## Task to complete
Turn the listing below, from the line with "You are a computer-use agent." through the end of the listing, into a JSON list of strings with one string per line. Leave out blank lines and pictures.

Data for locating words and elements

****************

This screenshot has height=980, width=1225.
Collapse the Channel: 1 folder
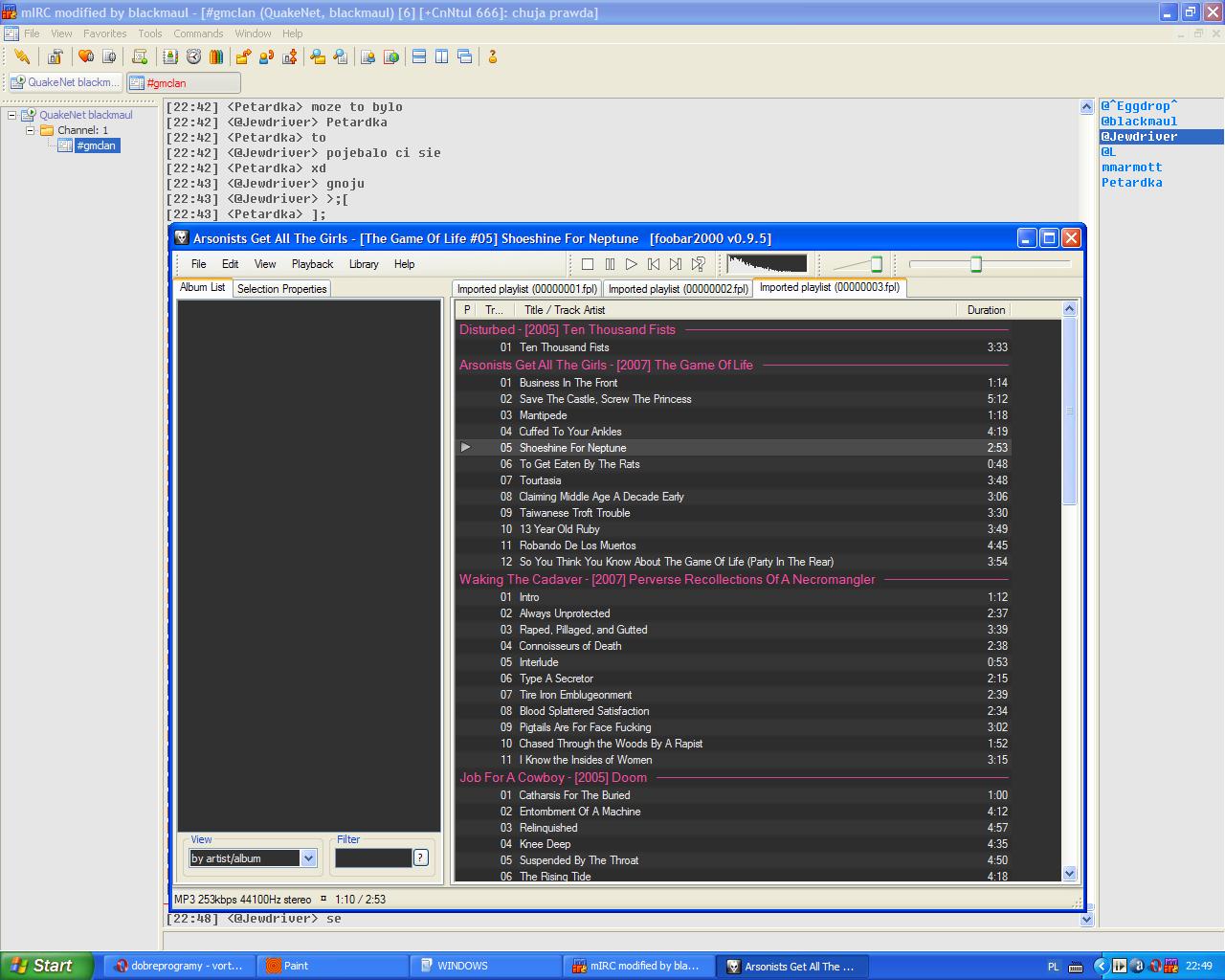pyautogui.click(x=30, y=130)
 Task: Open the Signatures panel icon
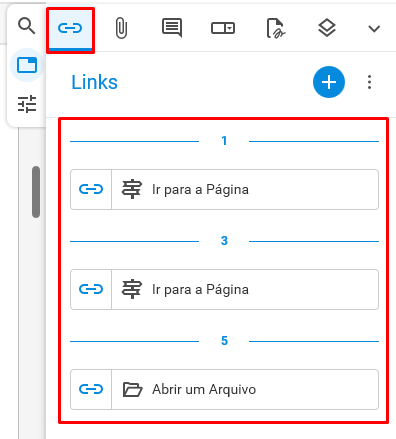pyautogui.click(x=276, y=28)
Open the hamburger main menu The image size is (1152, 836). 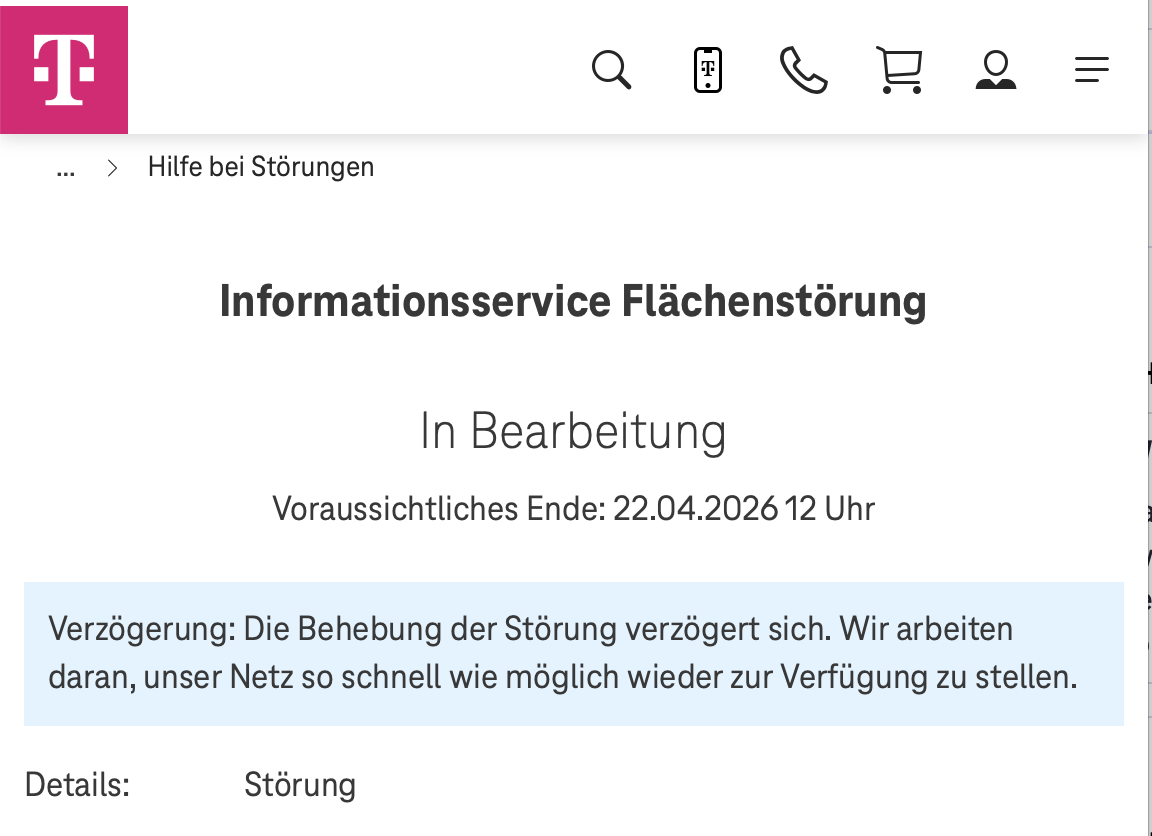(1091, 70)
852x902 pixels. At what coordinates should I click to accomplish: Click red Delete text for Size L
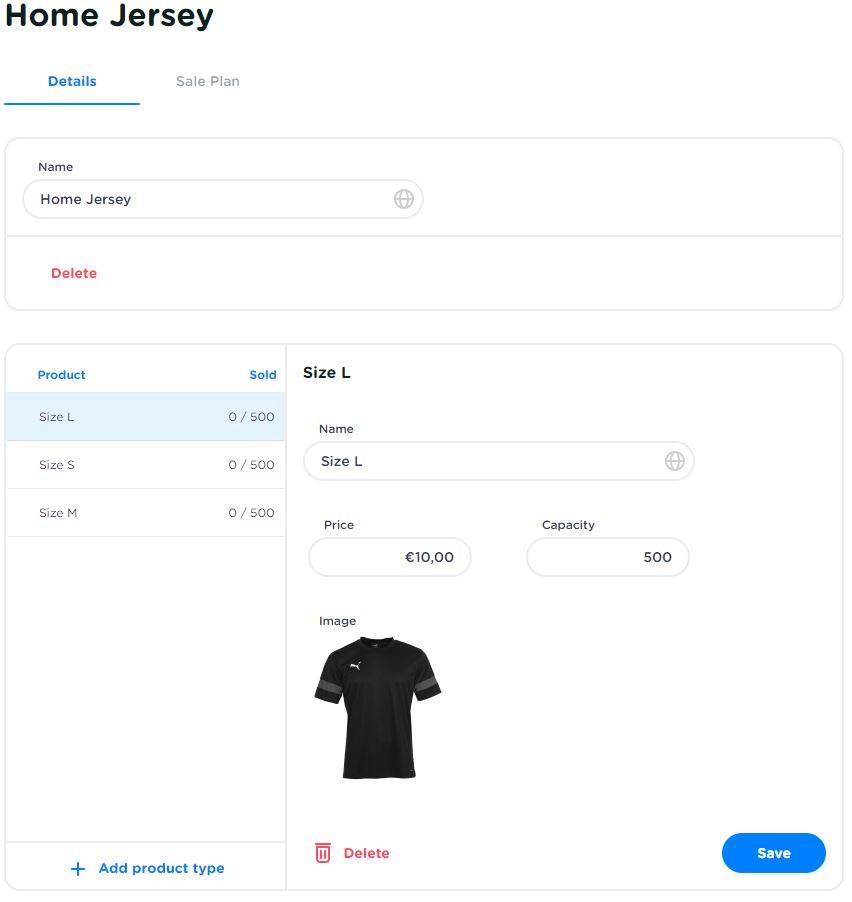366,853
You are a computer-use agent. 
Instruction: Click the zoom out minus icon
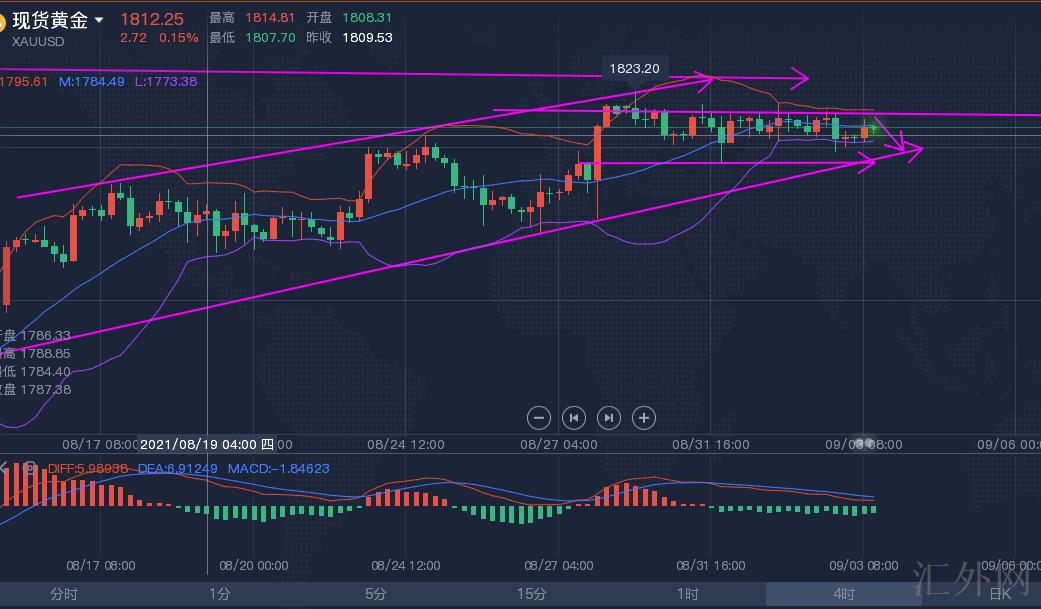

****************

## Worked answer
[
  "You are a computer-use agent. ",
  "Instruction: Click the zoom out minus icon"
]